Activity 1 | In the text on herpesvirus structure, copy word for word the part that opens with the words containing "When the envelope" and closes with "deep central indentation.".
Activity 2 | Continue the text on herpesvirus structure, starting after its last sentence.

Provided passage |
********
Members of the family herpesviridae are found in a wide range of host systems. To date, at least seven different species are known to infect man, including herpes simplex virus (HSV); cytomegalovirus (CMV), varicella zoster (VZV); and Epstein Barr virus (EBV).


Herpesviruses have an envelope surrounding an icosahedral capsid, approximately 100nm in diameter, which contains the dsDNA genome.

When the envelope breaks and collapses away from the capsid, negatively stained virions have a typical "fried-egg" appearance.

The herpes virus CAPSID is an icosahedron of triangulation number T = 16. There are 12 pentavalent capsomers (one at each apex) and 150 hexavalent capsomers. Each capsomer has a deep central indentation.




The ENVELOPE that surrounds the nucleocapsid is derived from the inner nuclear membrane of the host cell.Virus-encoded glycoproteins are incorporated into the virion envelope and are visible as "spikes" that project from its surface.
********
Recorded data |
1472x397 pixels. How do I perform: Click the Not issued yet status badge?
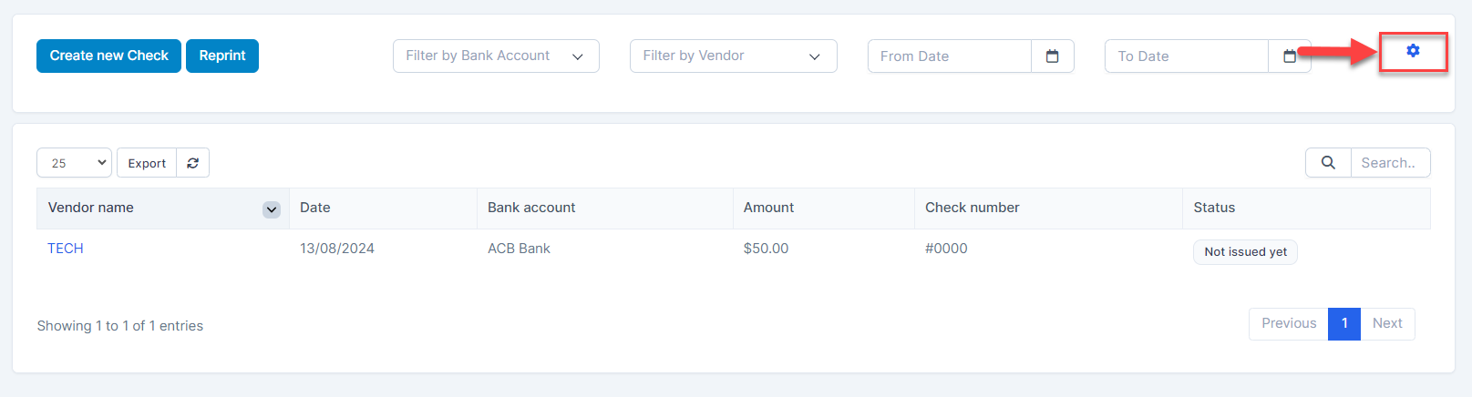coord(1245,252)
********
Exercise output 1 |
When the envelope breaks and collapses away from the capsid, negatively stained virions have a typical "fried-egg" appearance.

The herpes virus CAPSID is an icosahedron of triangulation number T = 16. There are 12 pentavalent capsomers (one at each apex) and 150 hexavalent capsomers. Each capsomer has a deep central indentation.

Exercise output 2 |
In the micrograph of HSV, the glycoprotein B (gB) is clearly visualised in clusters of spikes appoximately 10 nm in length.

Between the capsid and the envelope is an ill-defined layer of proteins, collectively known as the tegument.


© Copyright Dr Linda M Stannard, 1995

This page was written by Dr Linda Stannard, on behalf of the Division of Medical Virology, UCT.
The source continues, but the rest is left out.